---- DATA FOR THIS EXERCISE

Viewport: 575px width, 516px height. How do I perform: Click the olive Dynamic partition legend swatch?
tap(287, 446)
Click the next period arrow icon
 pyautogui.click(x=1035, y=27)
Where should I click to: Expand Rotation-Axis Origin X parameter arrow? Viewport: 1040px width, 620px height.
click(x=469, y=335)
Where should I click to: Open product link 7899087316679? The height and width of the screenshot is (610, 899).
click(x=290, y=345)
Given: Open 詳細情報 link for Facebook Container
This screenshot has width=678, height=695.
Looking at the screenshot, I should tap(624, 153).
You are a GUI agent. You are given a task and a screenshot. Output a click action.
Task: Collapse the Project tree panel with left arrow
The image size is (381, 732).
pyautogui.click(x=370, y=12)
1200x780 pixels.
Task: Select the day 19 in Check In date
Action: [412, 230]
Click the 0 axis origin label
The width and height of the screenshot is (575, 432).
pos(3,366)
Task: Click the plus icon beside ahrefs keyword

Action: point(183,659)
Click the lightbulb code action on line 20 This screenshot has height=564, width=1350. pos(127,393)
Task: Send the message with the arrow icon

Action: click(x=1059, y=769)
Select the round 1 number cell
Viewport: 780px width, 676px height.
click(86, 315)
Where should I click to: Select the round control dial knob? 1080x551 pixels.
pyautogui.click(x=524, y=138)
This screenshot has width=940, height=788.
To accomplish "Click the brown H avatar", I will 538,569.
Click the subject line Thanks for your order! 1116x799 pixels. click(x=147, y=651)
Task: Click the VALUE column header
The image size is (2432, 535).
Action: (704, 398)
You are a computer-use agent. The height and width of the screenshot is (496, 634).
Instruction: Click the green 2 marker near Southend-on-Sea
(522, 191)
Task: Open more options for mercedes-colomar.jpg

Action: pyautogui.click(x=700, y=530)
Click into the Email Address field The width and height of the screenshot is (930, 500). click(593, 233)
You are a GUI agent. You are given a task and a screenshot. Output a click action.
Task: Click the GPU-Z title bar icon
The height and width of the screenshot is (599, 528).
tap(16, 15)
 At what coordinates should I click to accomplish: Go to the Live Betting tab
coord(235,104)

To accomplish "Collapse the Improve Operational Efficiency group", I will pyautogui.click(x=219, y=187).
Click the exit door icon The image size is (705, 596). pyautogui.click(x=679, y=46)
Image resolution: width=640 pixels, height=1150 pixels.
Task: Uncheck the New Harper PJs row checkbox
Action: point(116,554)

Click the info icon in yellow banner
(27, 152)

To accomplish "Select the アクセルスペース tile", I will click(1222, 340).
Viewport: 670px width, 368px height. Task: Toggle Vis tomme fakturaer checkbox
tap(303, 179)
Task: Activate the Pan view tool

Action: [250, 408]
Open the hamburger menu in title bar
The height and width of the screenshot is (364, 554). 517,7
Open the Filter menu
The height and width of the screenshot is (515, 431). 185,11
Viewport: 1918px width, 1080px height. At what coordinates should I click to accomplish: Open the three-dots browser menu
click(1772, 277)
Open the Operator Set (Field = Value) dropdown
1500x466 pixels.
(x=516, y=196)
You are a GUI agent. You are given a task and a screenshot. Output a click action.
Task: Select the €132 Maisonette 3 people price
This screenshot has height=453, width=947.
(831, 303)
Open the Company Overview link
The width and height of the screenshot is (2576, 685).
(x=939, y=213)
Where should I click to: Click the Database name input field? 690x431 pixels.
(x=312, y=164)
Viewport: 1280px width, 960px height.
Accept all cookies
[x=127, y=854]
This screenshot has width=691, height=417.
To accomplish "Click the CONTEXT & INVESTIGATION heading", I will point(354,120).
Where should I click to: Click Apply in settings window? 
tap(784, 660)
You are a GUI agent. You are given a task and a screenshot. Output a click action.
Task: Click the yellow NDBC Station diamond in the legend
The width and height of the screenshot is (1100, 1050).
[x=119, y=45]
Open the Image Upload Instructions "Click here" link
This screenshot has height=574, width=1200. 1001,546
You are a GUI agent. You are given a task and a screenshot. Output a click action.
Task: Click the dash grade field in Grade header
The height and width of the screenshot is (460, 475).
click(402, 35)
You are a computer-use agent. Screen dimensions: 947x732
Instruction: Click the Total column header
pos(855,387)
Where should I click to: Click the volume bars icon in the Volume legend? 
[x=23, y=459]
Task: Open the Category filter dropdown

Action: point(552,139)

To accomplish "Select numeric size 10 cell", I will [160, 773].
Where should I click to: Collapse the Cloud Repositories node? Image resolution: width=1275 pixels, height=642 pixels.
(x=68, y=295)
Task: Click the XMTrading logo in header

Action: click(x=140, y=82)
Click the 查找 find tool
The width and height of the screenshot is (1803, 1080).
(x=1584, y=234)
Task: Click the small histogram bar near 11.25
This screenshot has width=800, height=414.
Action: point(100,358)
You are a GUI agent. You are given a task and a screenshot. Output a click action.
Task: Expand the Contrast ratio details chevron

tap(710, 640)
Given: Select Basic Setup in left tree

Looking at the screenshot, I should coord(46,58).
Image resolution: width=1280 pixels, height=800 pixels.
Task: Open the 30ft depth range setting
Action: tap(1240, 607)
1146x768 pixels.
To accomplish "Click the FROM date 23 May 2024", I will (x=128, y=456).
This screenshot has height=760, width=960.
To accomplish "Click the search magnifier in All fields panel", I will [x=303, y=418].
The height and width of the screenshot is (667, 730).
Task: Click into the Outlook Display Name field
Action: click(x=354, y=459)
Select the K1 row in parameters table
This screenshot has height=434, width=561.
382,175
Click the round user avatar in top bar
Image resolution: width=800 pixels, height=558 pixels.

--------

INSTRUCTIONS FOR THE TASK: The answer should be an exact copy of the lines from the first line of the data through the line with "Given: Open 詳細情報 link for Facebook Container" and should contain nothing else.

SOLVED PROBLEM:
Viewport: 575px width, 516px height. How do I perform: Click the olive Dynamic partition legend swatch?
tap(287, 446)
Click the next period arrow icon
 pyautogui.click(x=1035, y=27)
Where should I click to: Expand Rotation-Axis Origin X parameter arrow? Viewport: 1040px width, 620px height.
click(x=469, y=335)
Where should I click to: Open product link 7899087316679? The height and width of the screenshot is (610, 899).
click(x=290, y=345)
Given: Open 詳細情報 link for Facebook Container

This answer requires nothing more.